Sales tax collections for May, based on transactions in April, rose 4.2 percent from May 2017 to $12.8 million. Collections have increased between 4 percent and 6 percent every month this year and are up 5 percent from a year ago to $50.6 million in 2018.
Sales of furniture, appliances and electronics were up nearly 40 percent in May to about $800,000 and provided more than half of the overall gain.
Business services and commercial machines also were up by double-digit percentages, while the only declines were in medical marijuana, department and discount stores and the broad category of “all other.”
“Homebuilding is really strong right now, and when people move into new homes they upgrade their furniture, appliances and electronics,” said Tatiana Bailey, director of the University of Colorado at Colorado Springs Economic Forum.
“As long as the income gains continue, so will the spending.”
The 2 percent sales tax bankrolls more than half of the city budget for public safety, parks and other basic services, and economists consider the collections a key barometer of the local economy.
Other highlights from the sales tax report:
- Revenue from the city’s tax on hotel rooms and rental cars in May recovered from April’s decline, the first in more than three years, by increasing 8.6 percent to $534,605. This year, collections are up 4.1 percent from a year ago.

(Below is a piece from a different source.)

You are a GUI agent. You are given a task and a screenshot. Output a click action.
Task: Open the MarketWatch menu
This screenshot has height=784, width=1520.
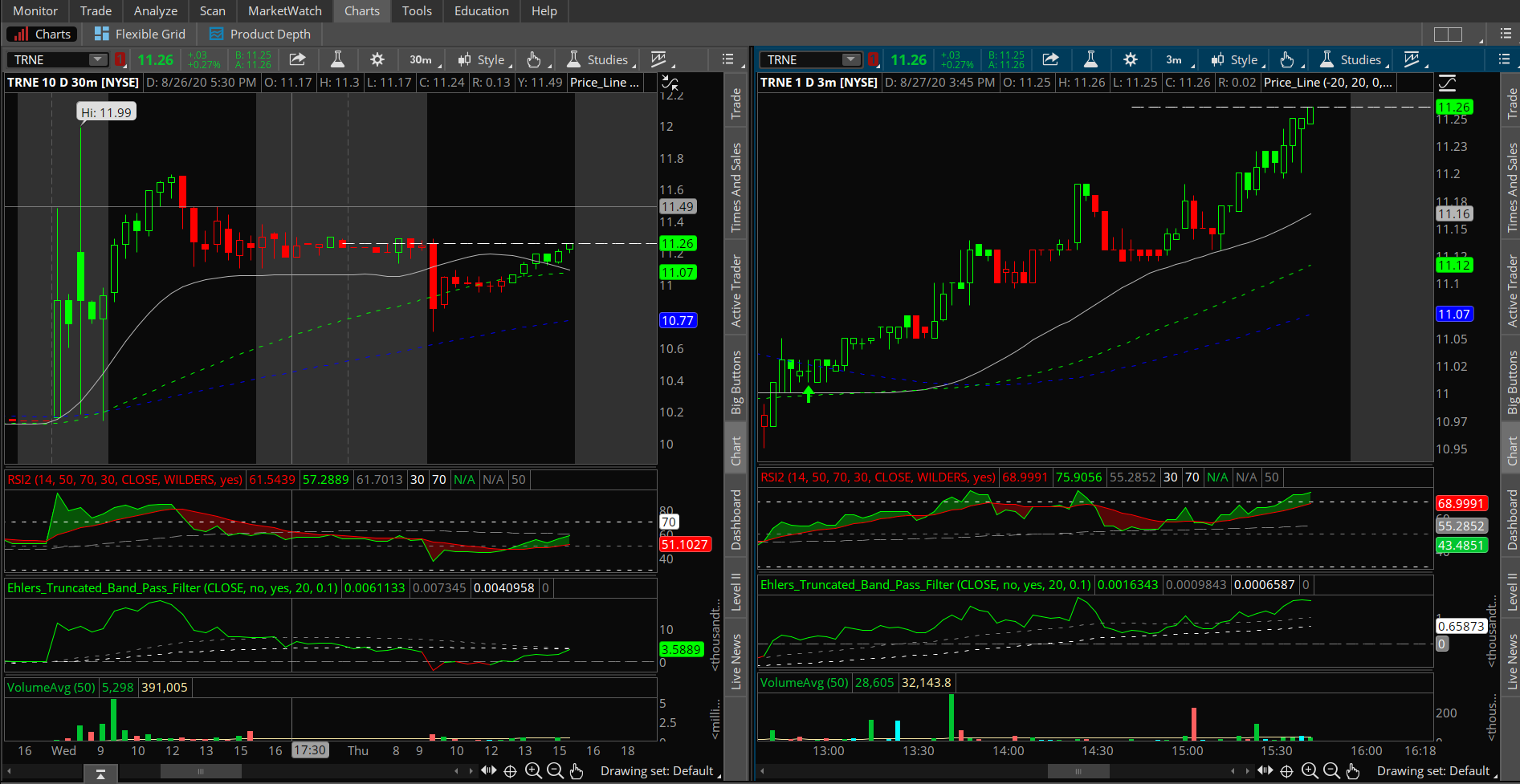point(283,10)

- Collections from the city’s use tax — paid on equipment and machinery bought outside the Springs — fell 17.9 percent to $632,994, the lowest total and biggest decline since September. This year, use tax collections remain up 8.4 percent.
- Overall sales and use tax revenue in May was up 2.9 percent from May 2017 to $13.4 million and is up 5.2 percent this year to $53.8 million.
- Revenue from the city’s road repair sales tax in May was up 3 percent to $4.17 million and this year is up 5.3 percent from a year earlier to $16.7 million.
- Collections from special sales taxes for public safety and trails, open space and parks in May increased 2.9 percent from a year ago to $3.36 million and are up 5.2 percent this year, to $13.4 million.